Durante el desarrollo del juicio, ha quedado probado que sobre las 03:00 de la madrugada del 25 de enero de 2012, Otoniel, por motivos no aclarados, tomó la decisión de acabar con la vida de su novia. Cogió un martillo con mango de madera y cabeza cuadrada metálica y, de manera súbita, sin que ella pudiera esperar esa reacción ni defenderse mínimamente, la atacó propinándole un fuerte martillazo en la parte de atrás de la cabeza, lo que le ocasionó una fractura craneal y, consecuentemente, la muerte instantánea.

Minutos después, Otoniel despertó a Julio, que estaba dormido en su habitación; le llevó a la cocina, le contó los hechos y le exigió con amenazas de represalias que le ayudara a deshacerse del cuerpo sin vida de la mujer. De esta forma, los dos hombres sacaron el cadáver de la casa y lo introdujeron la parte de atrás de un automóvil. Tras ello, Julio subió de nuevo a la casa, recogió a su novia que se encontraba aún en su habitación y, por miedo a Otoniel, abandonaron el lugar. Por su parte, Otoniel montó en el automóvil, condujo para alejarse de la casa y se deshizo del cuerpo de la mujer al tirarlo a una alcantarilla.

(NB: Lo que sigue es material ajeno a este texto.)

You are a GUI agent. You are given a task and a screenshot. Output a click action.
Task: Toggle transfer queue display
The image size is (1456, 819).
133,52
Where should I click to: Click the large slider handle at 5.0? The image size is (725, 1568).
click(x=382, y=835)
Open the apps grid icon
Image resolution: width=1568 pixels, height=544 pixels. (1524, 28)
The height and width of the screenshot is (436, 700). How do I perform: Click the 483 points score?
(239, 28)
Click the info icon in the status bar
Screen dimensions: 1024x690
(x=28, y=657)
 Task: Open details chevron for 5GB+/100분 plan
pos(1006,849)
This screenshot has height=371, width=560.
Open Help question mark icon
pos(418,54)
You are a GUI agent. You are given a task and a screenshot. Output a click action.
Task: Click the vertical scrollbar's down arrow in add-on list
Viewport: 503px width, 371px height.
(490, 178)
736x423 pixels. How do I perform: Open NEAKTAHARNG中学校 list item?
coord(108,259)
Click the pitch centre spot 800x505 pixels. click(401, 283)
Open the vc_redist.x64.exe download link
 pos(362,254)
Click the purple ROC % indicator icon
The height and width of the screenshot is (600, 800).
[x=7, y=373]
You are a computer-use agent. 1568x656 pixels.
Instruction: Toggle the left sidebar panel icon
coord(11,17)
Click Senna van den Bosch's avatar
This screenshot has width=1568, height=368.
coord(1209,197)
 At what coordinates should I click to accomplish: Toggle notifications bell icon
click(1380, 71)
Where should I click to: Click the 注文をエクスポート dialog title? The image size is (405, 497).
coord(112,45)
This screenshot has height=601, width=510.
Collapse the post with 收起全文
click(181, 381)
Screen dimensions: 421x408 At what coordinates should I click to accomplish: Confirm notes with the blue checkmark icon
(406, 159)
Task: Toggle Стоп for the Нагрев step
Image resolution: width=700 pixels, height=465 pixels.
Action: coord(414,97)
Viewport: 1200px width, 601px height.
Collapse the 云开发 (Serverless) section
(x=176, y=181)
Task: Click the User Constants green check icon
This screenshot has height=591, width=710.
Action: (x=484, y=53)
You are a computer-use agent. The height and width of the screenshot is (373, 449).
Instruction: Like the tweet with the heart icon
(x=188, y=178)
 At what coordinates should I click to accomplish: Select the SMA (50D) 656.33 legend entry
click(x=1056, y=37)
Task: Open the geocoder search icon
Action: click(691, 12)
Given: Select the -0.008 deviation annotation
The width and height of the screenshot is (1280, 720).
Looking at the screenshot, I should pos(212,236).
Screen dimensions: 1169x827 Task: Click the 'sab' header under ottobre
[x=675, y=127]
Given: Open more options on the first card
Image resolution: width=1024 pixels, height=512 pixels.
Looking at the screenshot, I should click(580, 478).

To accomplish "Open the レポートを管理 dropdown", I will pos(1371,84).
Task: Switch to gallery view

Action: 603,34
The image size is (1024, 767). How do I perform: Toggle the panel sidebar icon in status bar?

En los días siguientes, Otoniel logró obtener 1.300 euros vendiendo precipitada y fraudulentamente el coche y huyó de España. Con posterioridad, el 27 de febrero de ese mismo año, unos operarios del Ayuntamiento de Madrid hallaron el cadáver de la mujer en la alcantarilla donde lo había depositado el procesado.

A pesar de que Otoniel ya no se encontraba en España y que desde el día de los hechos no había tenido contacto con él, y por tanto el miedo inicial había desaparecido, el otro acusado, Julio, no se presentó ante la Policía ni el Juzgado para informar de lo ocurrido hasta que el 29 de febrero tanto él como su compañera sentimental narraron al Grupo de Homicidios todo lo sucedido. Tras la confesión, el Juzgado de Violencia Sobre la Mujer nº 5 de Madrid abrió diligencias previas y acordó el correspondiente auto de busca, captura y detención internacional.

El asesino fue localizado en República Dominicana y su Corte Suprema resolvió, en fecha de 8 de junio de 2015, su extradición a España, donde se encuentra en prisión.